Segment Start: INFORMATION GIVEN

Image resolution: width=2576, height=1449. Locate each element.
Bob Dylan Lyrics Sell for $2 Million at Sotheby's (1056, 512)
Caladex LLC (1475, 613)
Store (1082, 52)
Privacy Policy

Segment End: INFORMATION GIVEN

* _ACTIVITY_
Beginning at the line that holds "Bob Dylan Lyrics", copy every line through the end of the entries exactly as given, and only those lines.

* _RESULT FOR THIS TASK_
Bob Dylan Lyrics Sell for $2 Million at Sotheby's (1056, 512)
Caladex LLC (1475, 613)
Store (1082, 52)
Privacy Policy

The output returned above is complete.